◆ SET EXERCISE
Transcribe the items below, starting at the line that contains "Screen dimensions: 1188x829" and ending at the line that contains "coord(410,568)". Include both of those lines, and leave the pictures out.

----

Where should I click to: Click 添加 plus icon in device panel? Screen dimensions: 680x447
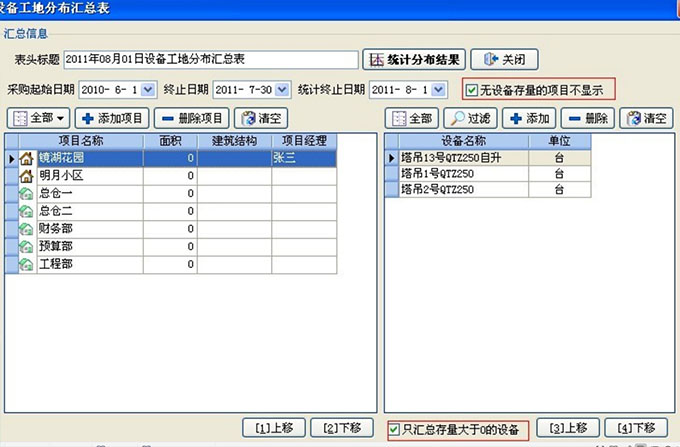[x=530, y=118]
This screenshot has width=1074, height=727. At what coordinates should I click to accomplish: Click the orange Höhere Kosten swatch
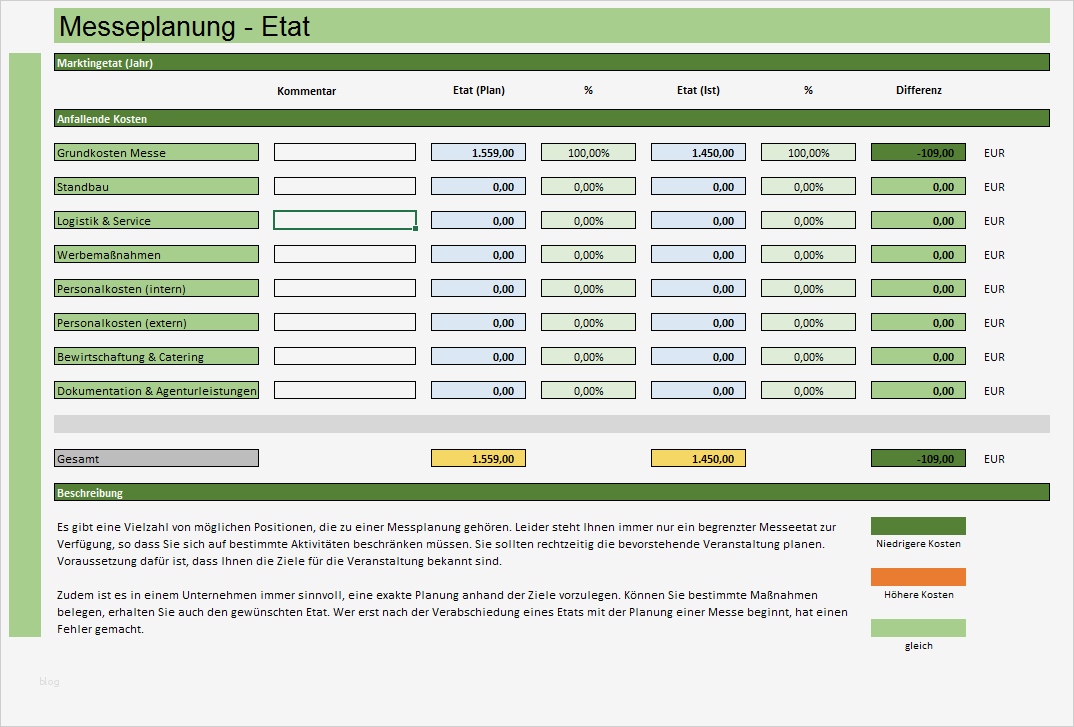click(x=918, y=577)
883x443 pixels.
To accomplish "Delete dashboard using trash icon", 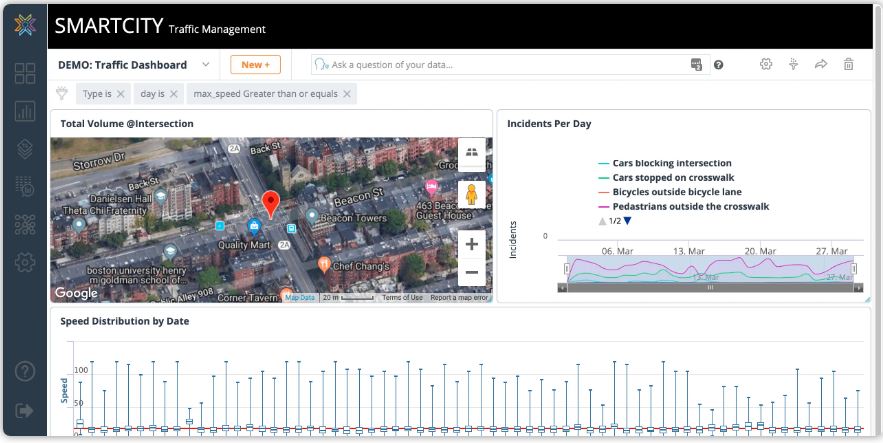I will [x=848, y=64].
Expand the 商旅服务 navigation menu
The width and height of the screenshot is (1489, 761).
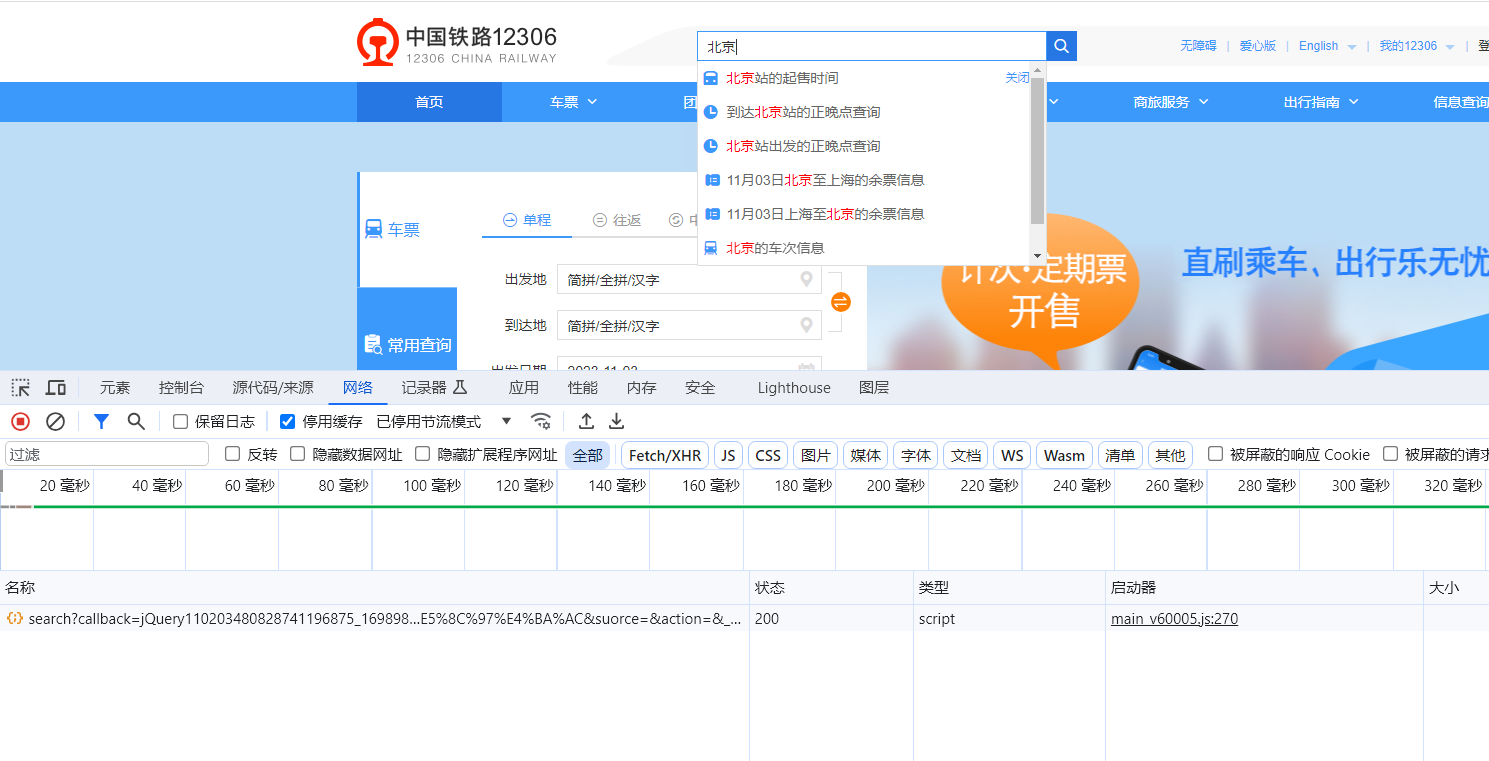1170,102
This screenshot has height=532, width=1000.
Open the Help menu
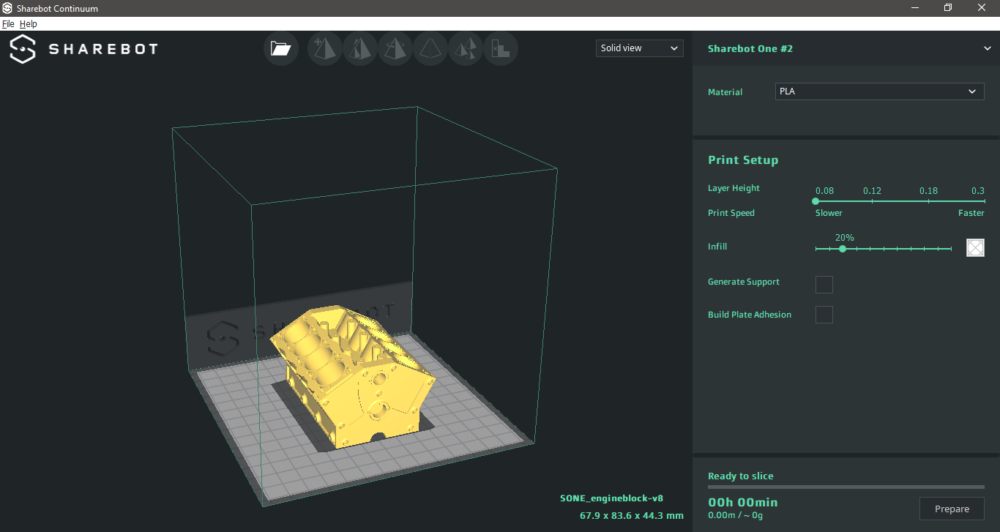click(x=28, y=23)
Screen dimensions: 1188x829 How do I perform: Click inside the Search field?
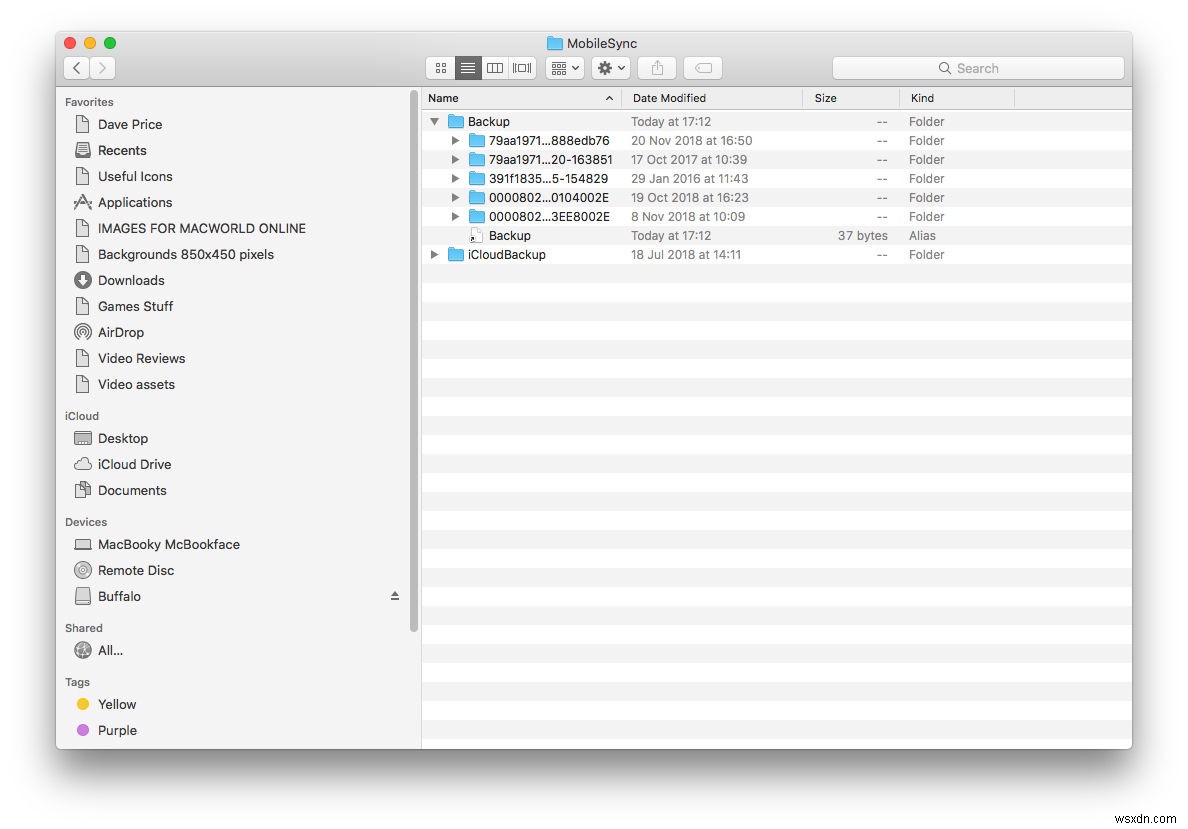[x=978, y=68]
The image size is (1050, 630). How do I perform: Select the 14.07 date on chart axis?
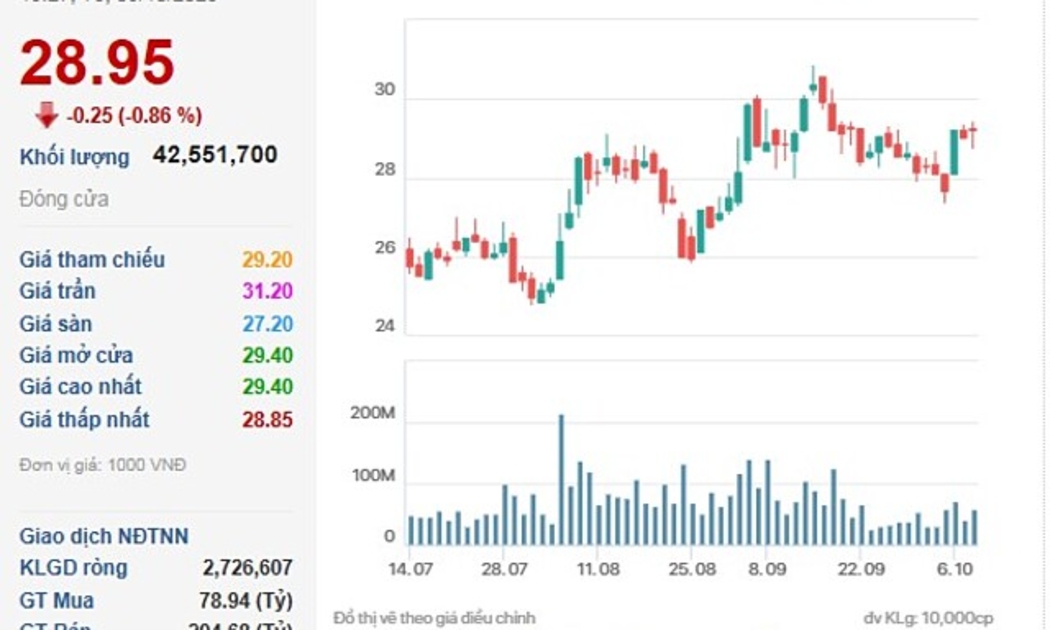coord(410,568)
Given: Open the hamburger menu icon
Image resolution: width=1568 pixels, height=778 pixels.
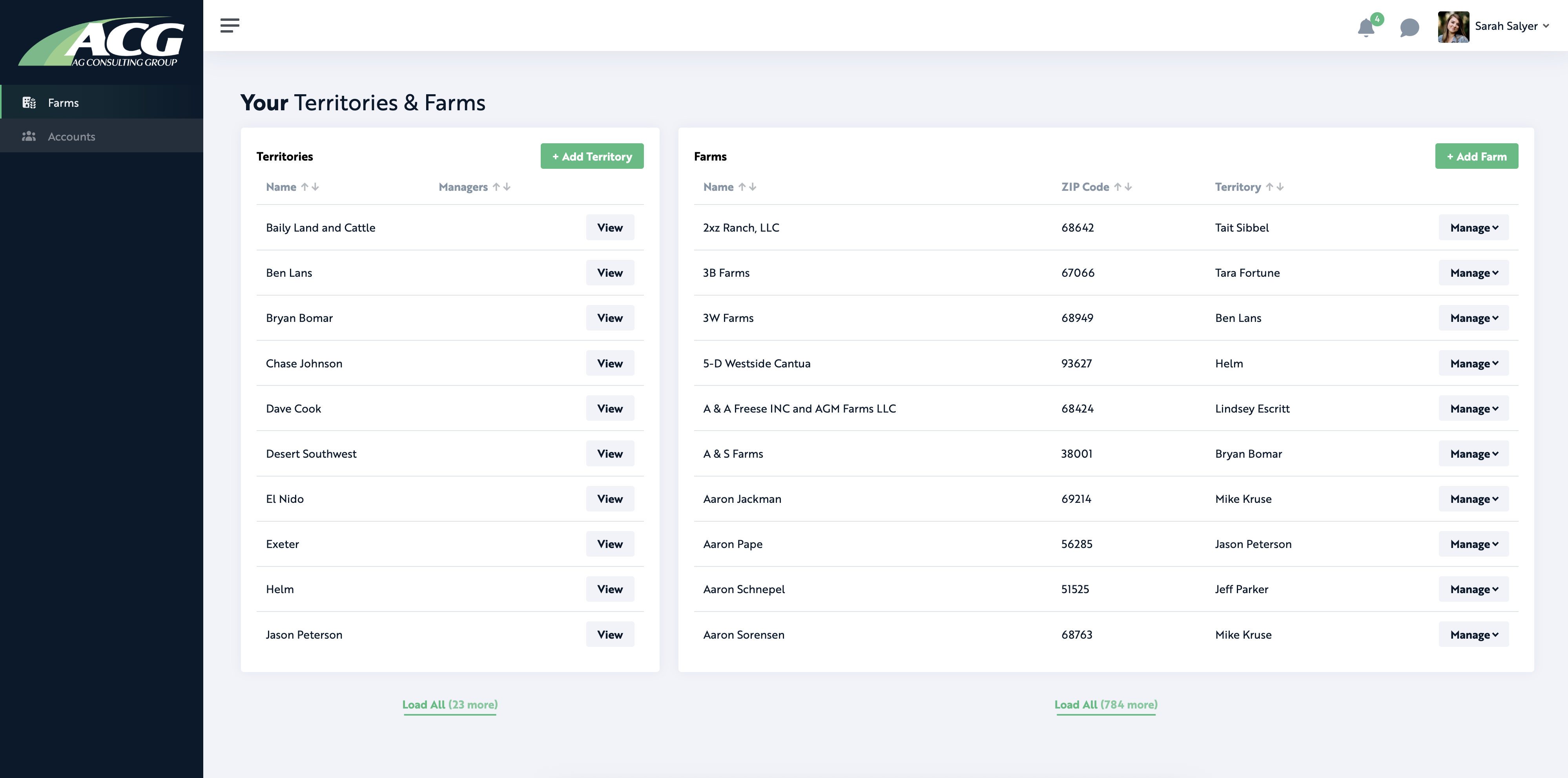Looking at the screenshot, I should pyautogui.click(x=230, y=26).
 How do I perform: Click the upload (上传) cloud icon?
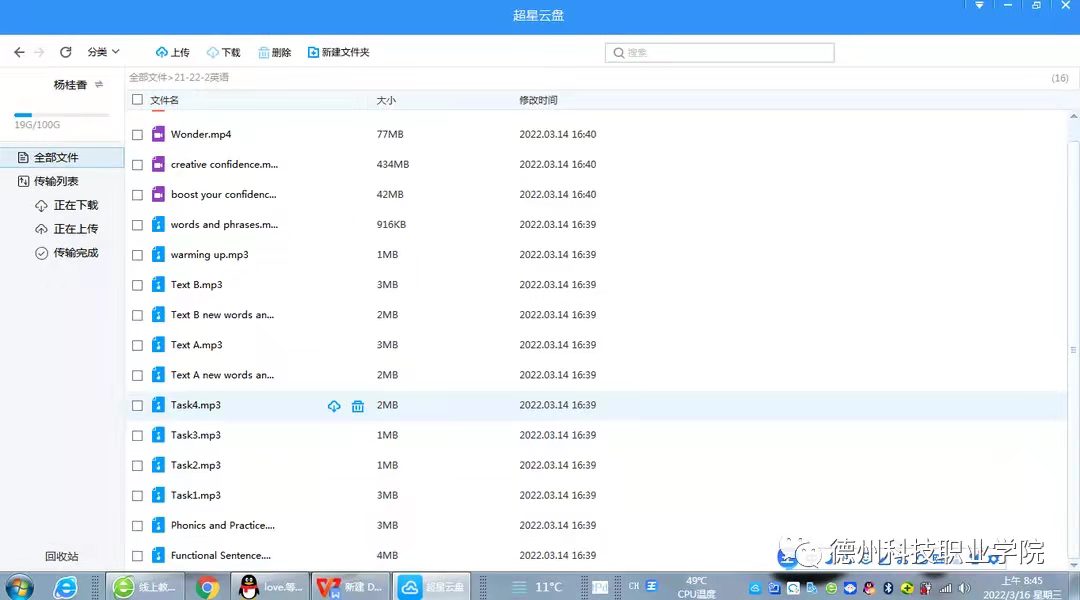[162, 52]
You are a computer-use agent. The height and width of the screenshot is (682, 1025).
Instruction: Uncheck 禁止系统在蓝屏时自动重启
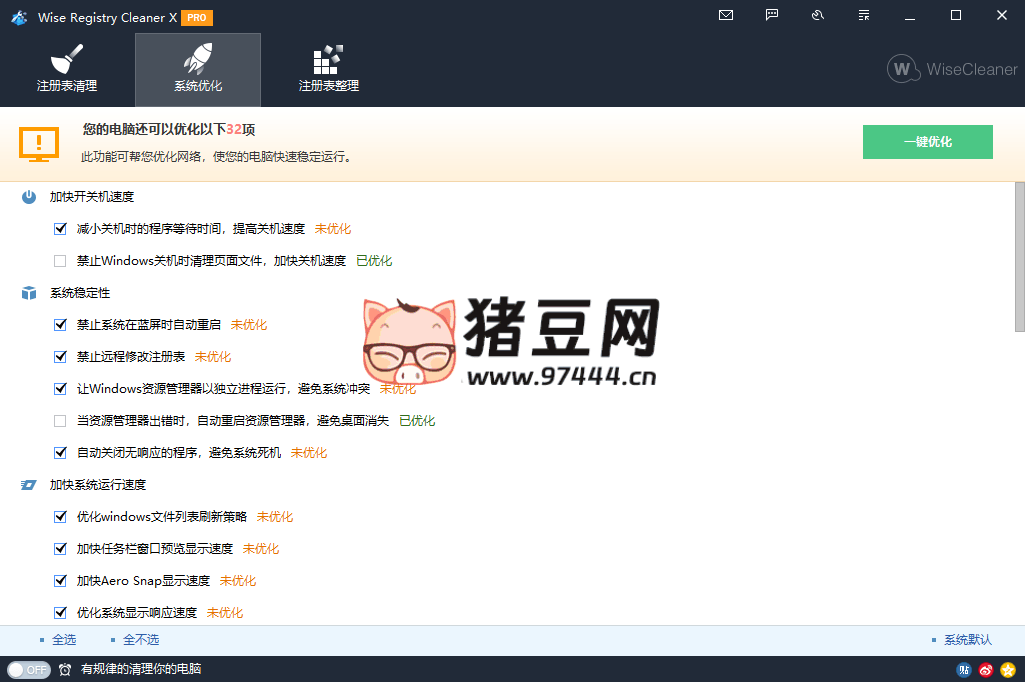click(60, 324)
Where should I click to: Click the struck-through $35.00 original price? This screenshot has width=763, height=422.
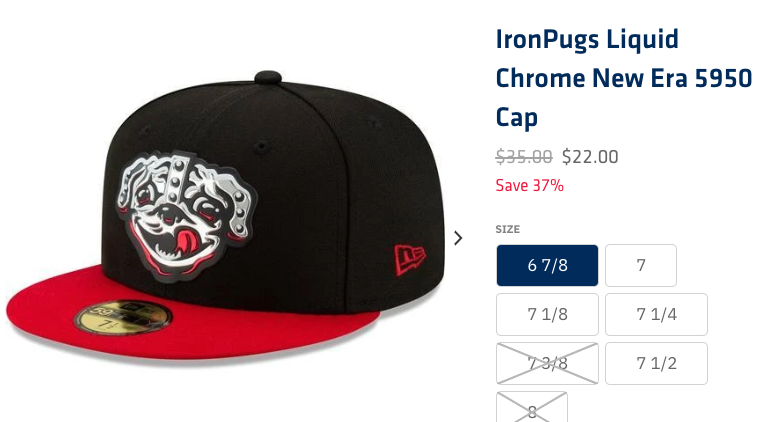[524, 157]
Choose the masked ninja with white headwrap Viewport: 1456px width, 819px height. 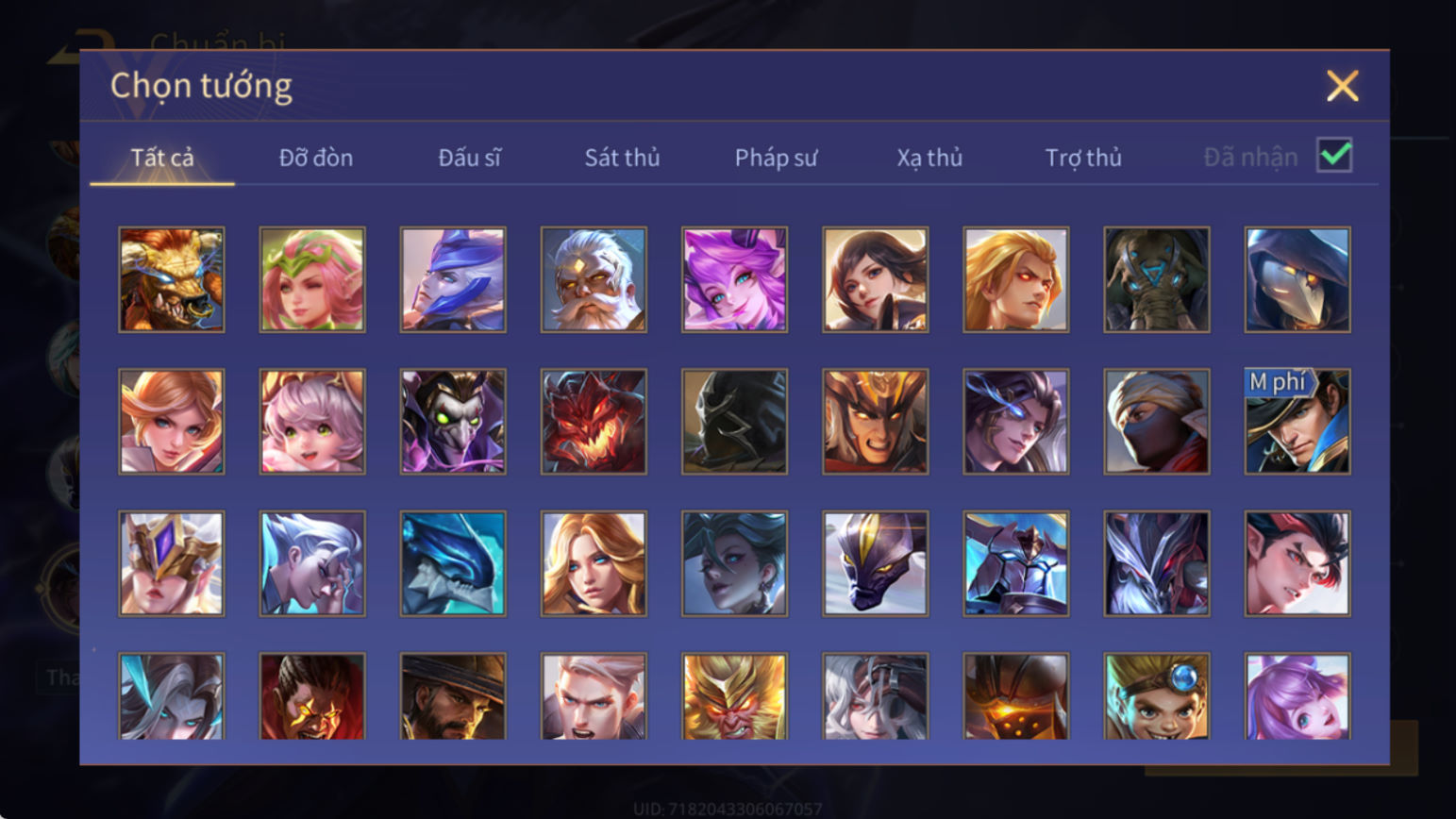(1157, 421)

----

◆ EXERCISE OUTPUT
Screen dimensions: 1188x829 How do I perform: Click inside the Search field?
[x=978, y=68]
The image size is (1050, 630). How do I perform: Select the 14.07 date on chart axis?
coord(410,568)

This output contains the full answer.